SCVS Main Site  |  Past & Future Symposia
Society For Clinical Vascular Surgery

Back to 2020 ePosters


Early Experience With Modified Low-profile Devices For Fenestrated/branched Endovascular Aortic Aneurysm Repair (F-BEVAR)
Marc Salhanick, Carlos Timaran.
UT Southwestern, Dallas, TX, USA.

OBJECTIVES: F-BEVAR using physician modified endografts (PMEG) is an option for patients unfit for open repair, particularly in urgent situations. Most PMEG series describe the use of standard devices despite wide availability of low-profile devices. The design of PMEGs using low profile devices have raised concerns about the difficulties in device resheathing and the performance and potential fragility of the tightly woven fabric. The aim of this study is to report the early experience of F-BEVAR using low profile PMEGs.

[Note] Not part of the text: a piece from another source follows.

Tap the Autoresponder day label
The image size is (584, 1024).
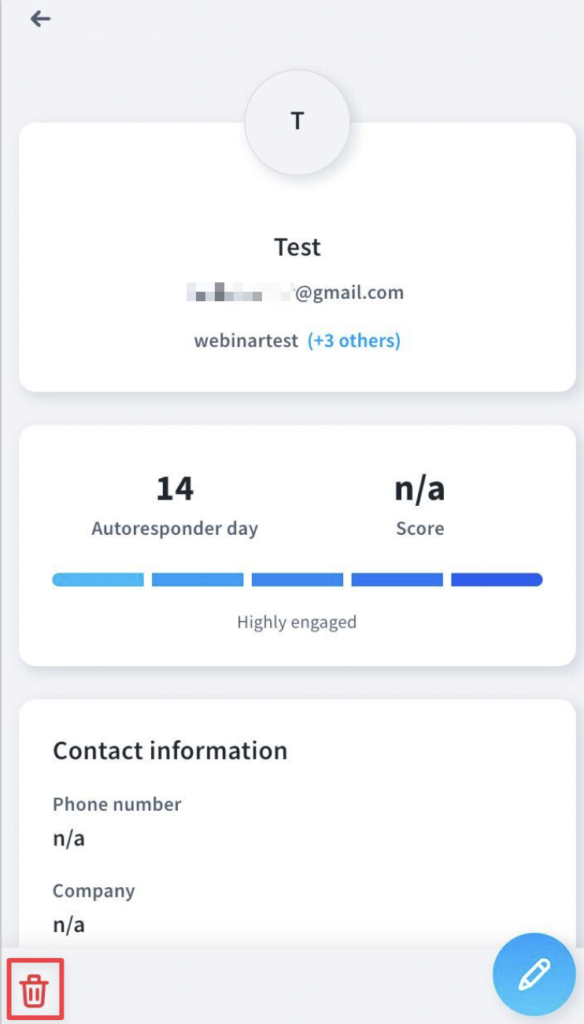click(175, 528)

METHODS: A retrospective review of all consecutive patients undergoing F-BEVAR using low-profile devices was performed. For this purpose, the Zenith Alpha thoracic stent graft (Cook Medical Inc, Bloomington, Ind) was used. Fenestrations and branches were created in the low-profile fabric of the device. Device design was planned using centerline of flow measurements and, more recently, 3D printing of aneurysm models. End points included technical success, mortality, major adverse events, device integrity, patient survival, reintervention and target vessel patency.

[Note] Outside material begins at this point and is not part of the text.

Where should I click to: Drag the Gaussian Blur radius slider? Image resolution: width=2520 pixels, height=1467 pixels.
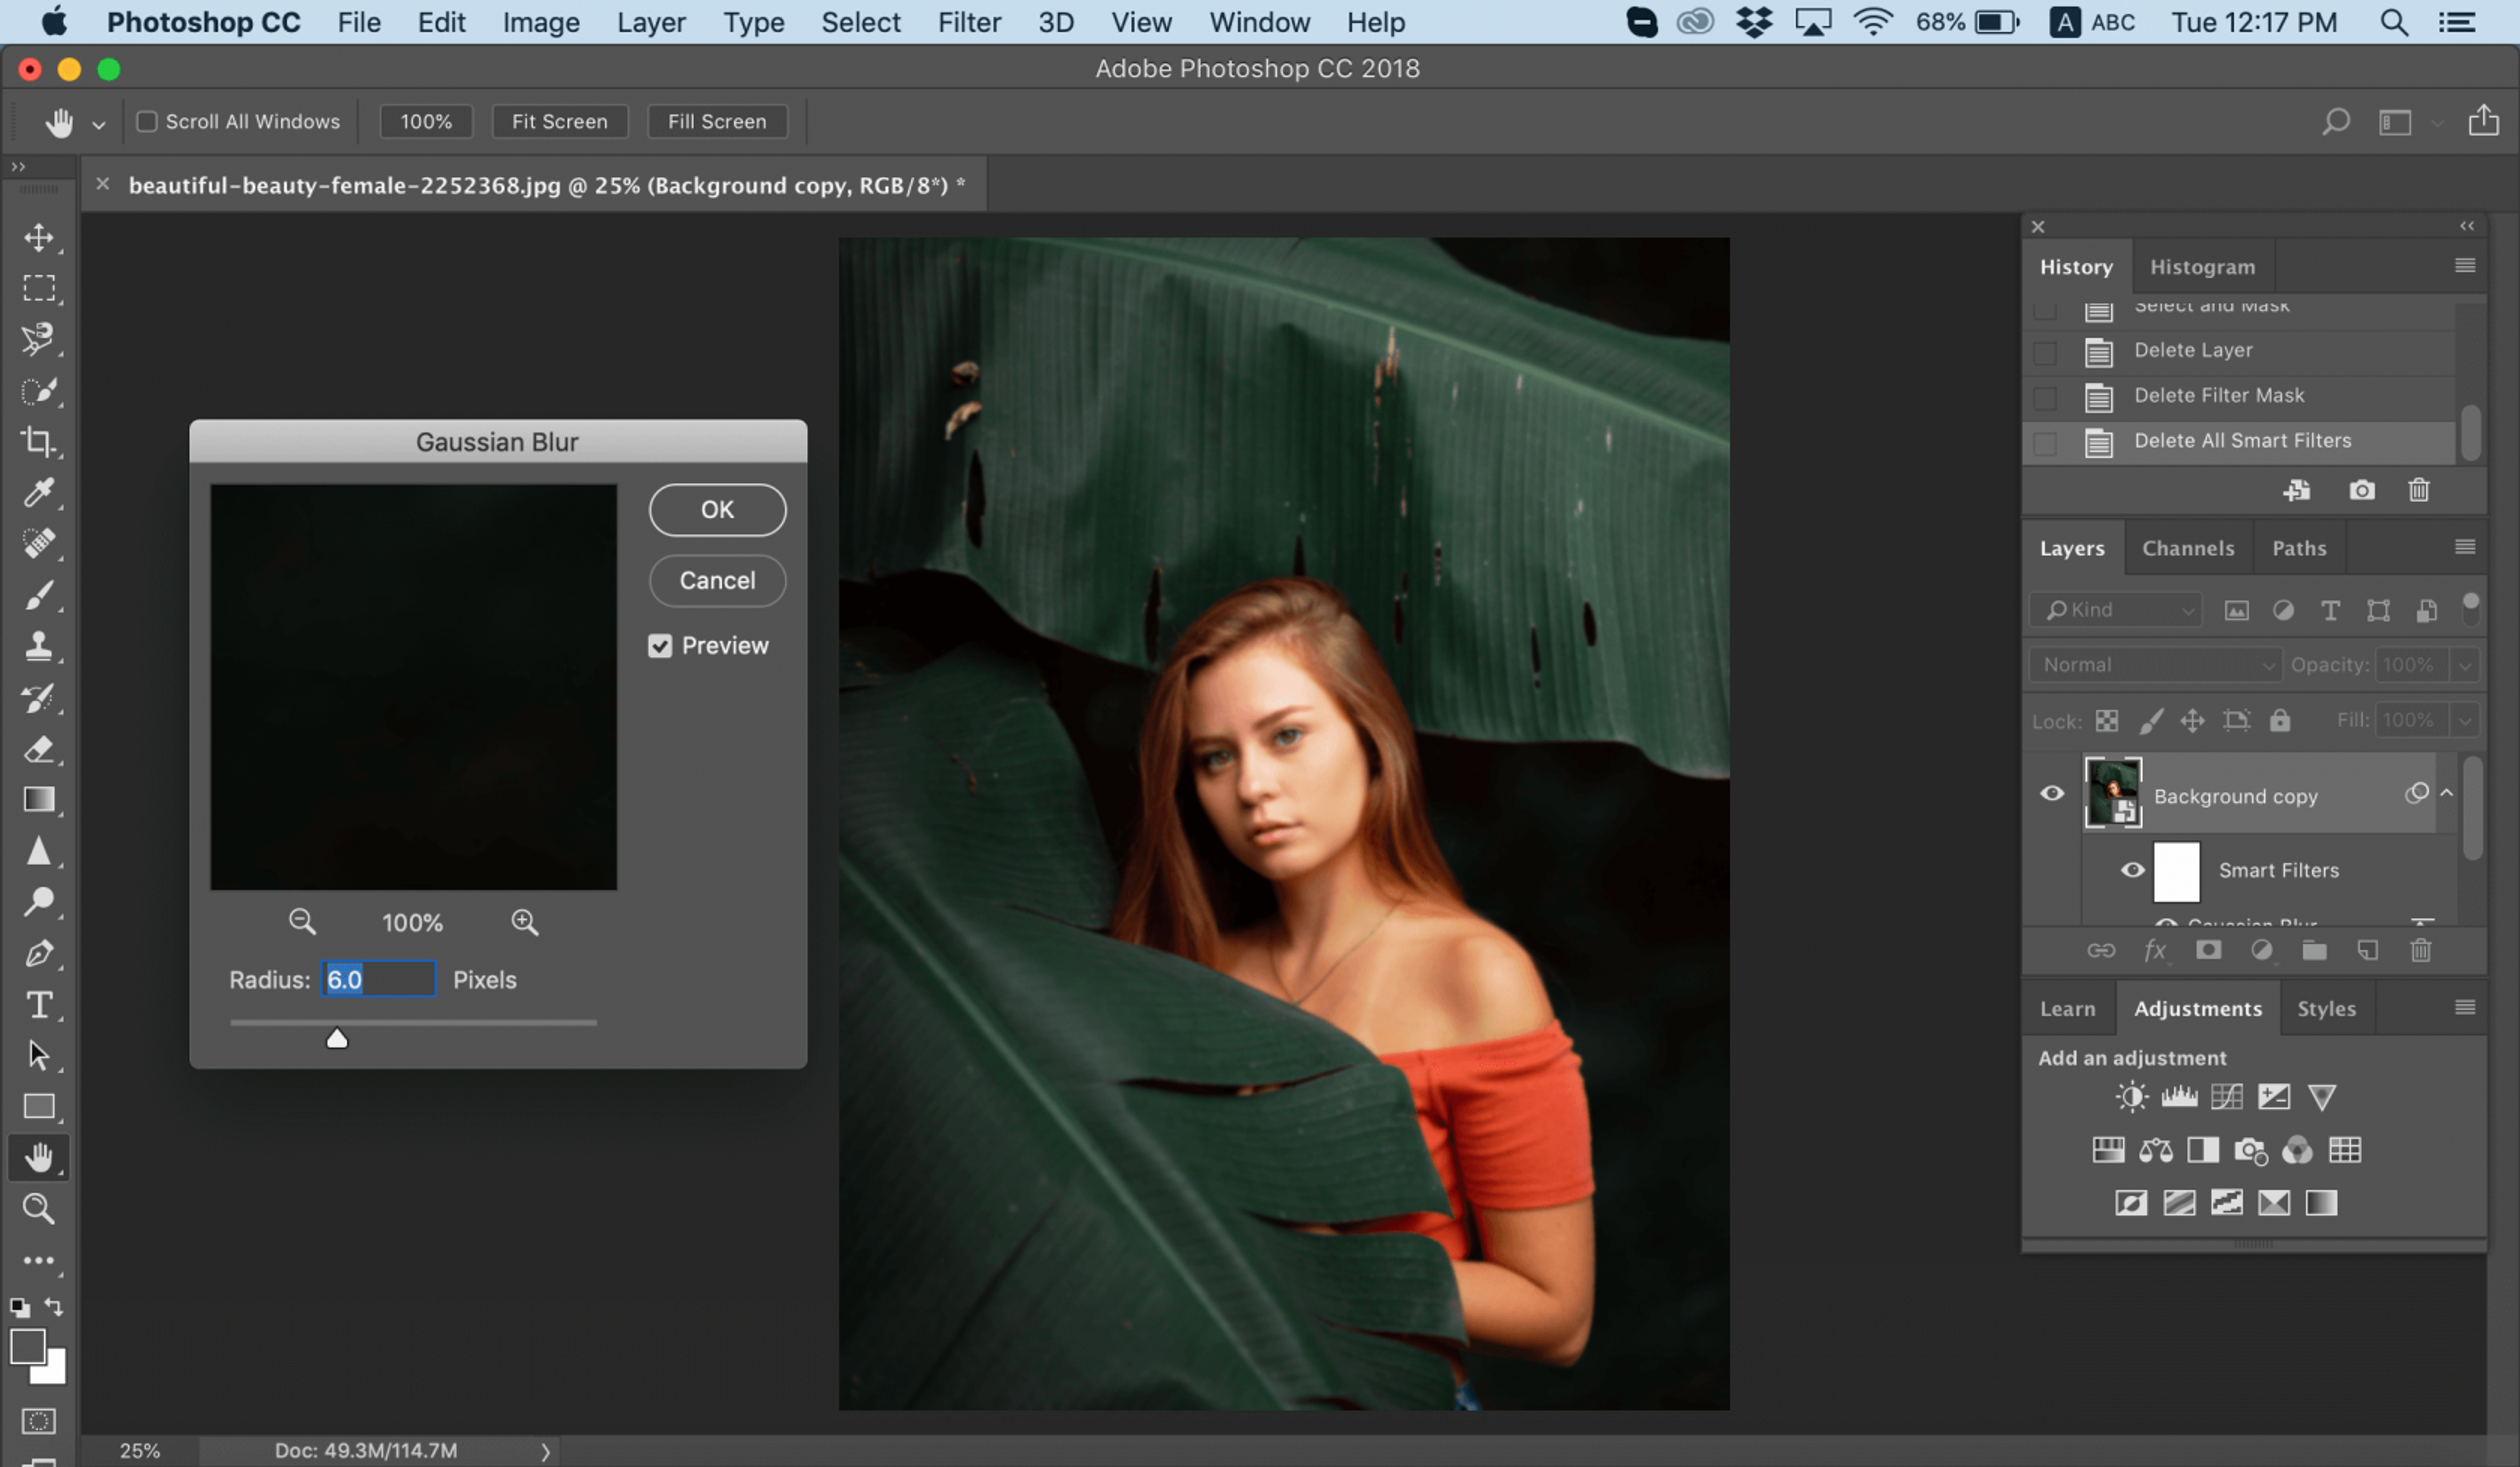point(337,1037)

RESULTS: Forty-one subjects underwent F-BEVAR using low-profile devices with median age of 74 years (36-92) and average aneurysm size of 6.7±1.5cm. The majority of aneurysms were symptomatic or had evidence of rapid expansion (49%), and were juxtarenal or suprarenal (59%). Repairs included 142 fenestrations/branches with average of 3 per case. Technical success was 97%. In-hospital/30-day mortality was 5%. Access site complications were the most common complication occurring in 5 patients who required intervention (12%). Other complications included pulmonary edema (n = 1, 2%); wound infection (n = 1, 2%); type Ic endoleak (n = 1, 2%); and type IIIa endoleak (n = 1, 2%). Median follow up period was 111 days (IQR 37-298). Four patients died in the follow up period. No aneurysm-related deaths, aneurysm ruptures, or conversions were observed. No type I or type IIIb endoleaks occurred. Eight (20%) Type II endoleaks were identified. No patient's aneurysm grew >5mm. Four patients required visceral stent reinterventions (1 type Ic endoleak, 2 (5%) renal artery stenoses, 1 (2%) visceral artery stenosis). No renal failure developed requiring dialysis.
CONCLUSIONS:
Early results indicate that F-BEVAR using low-profile PMEGs may be considered for complex aortic aneurysms in patients unfit for open repair that require urgent interventions. Diligent follow-up surveillance is mandatory as long-term outcomes have not been established.